Nuovo episodio anti stabilizzazione istituzionale in Libia: dopo l’attacco al ministero degli Esteri di Tripoli, ecco quello dei mercenari contro le truppe del generale Khalifa Haftar a Taraghin che causano tredici feriti e un morto. Continua a snodarsi quindi la strategia anti stabilizzazione istituzionale della Libia, dopo che molti passi sono stati fatti dalla Conferenza di Palermo in poi.
TARAGHIN
Sono 13 i miliziani feriti oltre ad un morto dopo l’attacco condotto alla decima Brigata dell’ esercito di Khalifa Haftar a Taraghin, nel sud della Libia, a 900 chilometri a sud di Tripoli. Ha perso la vita l’ufficiale Khalid Masoud dopo l’attacco portato da veicoli blindati simili a quelli usati dalle forze di Haftar come una sorta di mimetizzazione.

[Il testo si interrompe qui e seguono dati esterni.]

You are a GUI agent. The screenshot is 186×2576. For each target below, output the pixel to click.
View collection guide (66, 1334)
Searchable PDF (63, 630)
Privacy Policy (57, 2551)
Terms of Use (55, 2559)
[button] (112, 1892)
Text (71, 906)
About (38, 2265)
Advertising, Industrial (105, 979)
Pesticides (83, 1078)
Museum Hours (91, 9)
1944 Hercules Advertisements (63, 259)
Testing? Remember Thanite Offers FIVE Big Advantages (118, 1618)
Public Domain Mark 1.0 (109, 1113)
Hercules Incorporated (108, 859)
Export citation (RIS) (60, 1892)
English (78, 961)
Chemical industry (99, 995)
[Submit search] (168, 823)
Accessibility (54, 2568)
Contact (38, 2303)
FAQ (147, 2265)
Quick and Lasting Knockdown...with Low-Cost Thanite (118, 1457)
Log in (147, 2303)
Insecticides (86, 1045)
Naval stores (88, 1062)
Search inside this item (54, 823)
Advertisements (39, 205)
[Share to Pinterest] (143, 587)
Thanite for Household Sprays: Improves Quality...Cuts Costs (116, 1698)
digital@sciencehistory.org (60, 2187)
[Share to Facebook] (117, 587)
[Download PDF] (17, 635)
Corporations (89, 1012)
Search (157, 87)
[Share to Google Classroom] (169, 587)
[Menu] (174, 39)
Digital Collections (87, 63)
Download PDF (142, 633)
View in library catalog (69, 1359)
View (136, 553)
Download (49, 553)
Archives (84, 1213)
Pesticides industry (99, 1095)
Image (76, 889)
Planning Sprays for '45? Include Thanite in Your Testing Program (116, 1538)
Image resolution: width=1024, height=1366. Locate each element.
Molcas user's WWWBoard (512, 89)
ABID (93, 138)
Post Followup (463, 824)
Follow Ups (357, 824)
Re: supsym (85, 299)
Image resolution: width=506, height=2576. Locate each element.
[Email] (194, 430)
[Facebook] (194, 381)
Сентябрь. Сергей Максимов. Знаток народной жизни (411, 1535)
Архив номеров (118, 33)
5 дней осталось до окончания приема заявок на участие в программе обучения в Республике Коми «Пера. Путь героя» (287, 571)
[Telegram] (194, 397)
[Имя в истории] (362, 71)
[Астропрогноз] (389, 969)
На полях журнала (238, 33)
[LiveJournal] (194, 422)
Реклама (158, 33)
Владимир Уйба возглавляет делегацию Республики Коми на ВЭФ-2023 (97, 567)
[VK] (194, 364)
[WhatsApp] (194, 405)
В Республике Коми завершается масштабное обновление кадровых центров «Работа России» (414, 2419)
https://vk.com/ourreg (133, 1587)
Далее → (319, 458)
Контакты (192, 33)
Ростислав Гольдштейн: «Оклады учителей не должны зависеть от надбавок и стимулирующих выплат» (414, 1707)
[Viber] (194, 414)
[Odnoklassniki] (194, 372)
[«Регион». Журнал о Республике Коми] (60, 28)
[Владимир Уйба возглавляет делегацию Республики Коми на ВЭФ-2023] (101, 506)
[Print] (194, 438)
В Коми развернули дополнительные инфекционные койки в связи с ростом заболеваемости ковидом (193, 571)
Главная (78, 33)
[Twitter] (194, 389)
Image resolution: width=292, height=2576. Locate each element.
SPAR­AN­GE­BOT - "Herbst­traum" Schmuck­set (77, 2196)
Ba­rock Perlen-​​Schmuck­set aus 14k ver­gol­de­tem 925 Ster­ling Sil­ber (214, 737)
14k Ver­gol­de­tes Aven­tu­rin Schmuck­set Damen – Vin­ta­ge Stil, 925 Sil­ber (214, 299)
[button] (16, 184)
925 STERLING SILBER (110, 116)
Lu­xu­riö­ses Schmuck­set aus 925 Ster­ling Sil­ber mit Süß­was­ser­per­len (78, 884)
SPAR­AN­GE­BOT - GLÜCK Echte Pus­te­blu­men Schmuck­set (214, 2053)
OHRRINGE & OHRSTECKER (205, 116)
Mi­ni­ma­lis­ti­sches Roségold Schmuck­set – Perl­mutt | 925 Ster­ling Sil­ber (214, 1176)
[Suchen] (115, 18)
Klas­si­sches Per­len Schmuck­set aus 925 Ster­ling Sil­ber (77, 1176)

I feriti sono stati soccorsi all’Ospedale di Taraghin, due sono in pericolo di vita, tra cui il vice comandante della decima brigata Jumua Thabet. Secondo il sindaco di Taraghin Abdelsalam Shangla gli aggressori erano mercenari ciadiani.
FORMENTINI
Ma chi ha interesse a sabotare il processo che conduca a elezioni regolari in Libia? Secondo Paolo Formentini, capogruppo della Lega in Commissione Esteri della Camera, “nessuno dovrebbe avere interesse a sabotare delle elezioni democratiche, la situazione in Libia è estremamente complessa, con una gestione del potere molto frammentata”. E a Formiche.net affida il suo auspicio, “che nei prossimi mesi, quando le condizioni di sicurezza lo consentiranno, si possano tenere le elezioni”.
Un passaggio che si lega al possibile rafforzamento dell’azione dell’Onu in un momento in cui Al Serraj sta faticando a coordinare strategie e cronoprogramma con il generale Haftar. “Confidiamo molto nel grande ruolo di mediazione tra le parti che sta svolgendo il nostro paese, – aggiunge – ma l’Italia e la Libia per continuare nel percorso iniziato a Palermo non devono però essere ostacolate da attori che soffino sul fuoco, alimentando divisioni”.
Uno schema in cui l’elemento di novità nelle ultime settimane è stato rappresentato da Saif Gheddafi che scalda i motori in vista delle urne: può essere il nome di una stagione nuova in Libia? Secondo Formentini “tocca ai libici decidere quale sarà il loro leader, a questo servono le elezioni”.
SCENARI
Proprio sul nome di Saif si sta sviluppando un dibattito, non solo interno al paese. Secondo alcune analisi alcuni gruppi che negli utimi mesi hanno acquisito uno status legale, avrebbero molta più influenza e opportunità di Gheddafi Jr. in vista di una competizione elettorale. Inoltre l’Esercito Nazionale Libico (Lna) guidato da Khalifa Haftar al momento resta una influente struttura grazie al controllo non solo della parte orientale della Libia ma anche di alcuni punti a sud.
Certo, Haftar nonostante queste premesse non ha il controllo assoluto del suo territorio, come dimostra l’episodio di Taraghin. Di contro Al Serraj in questo momento ha dalla sua parte le tribù della Libia occidentale, come i Big Four di Tripoli, le Brigate di Misurata e le Brigate Zintan.
PETROLIO
Intanto ecco i dati della produzione petrolifera e di gas di novembre a comporre un quadro d’insieme: sono scesi infatti a 2,4 miliardi di dollari rispetto ai 2,87 miliardi di ottobre, ma si prevede che le entrate possano aumentare del 76% fino a 24,2 miliardi di dollari con i dati di dicembre.
Secondo Noc le entrate di novembre sono state il terzo maggiore incasso dell’anno. Secondo il numero uno di Noc, Mustafa Sanalla, “Noc continuerà a guidare la ripresa economica e fornirà i fondi necessari per garantire un’equa distribuzione della ricchezza e della giustizia economica in tutto il paese”. La Libia attualmente produce circa 1,15 milioni di barili al giorno di petrolio e sul tema si sta sviluppando un ragionamento che preveda la partecipazione ampia di tribù e province rendendoli parte attiva del business.